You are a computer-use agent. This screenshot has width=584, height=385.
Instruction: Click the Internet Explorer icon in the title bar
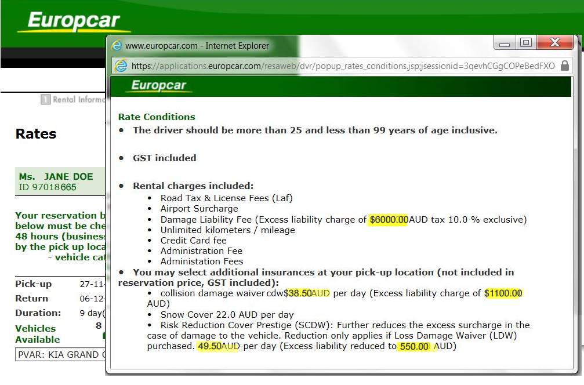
* * *
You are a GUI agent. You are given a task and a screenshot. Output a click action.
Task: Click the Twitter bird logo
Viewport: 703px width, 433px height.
* * *
__Yapmanız Gereken__
Yukarıdaki verilerde "You are a computer-use" ifadesini içeren satırdan "Instruction: Click the" ifadesini içeren satıra kadar olan satırları, her iki satır da dahil olmak üzere, hiçbir değişiklik yapmadan yeniden veriniz.

__Tamamlanan Görev__
You are a computer-use agent. This screenshot has width=584, height=385.
Instruction: Click the Internet Explorer icon in the title bar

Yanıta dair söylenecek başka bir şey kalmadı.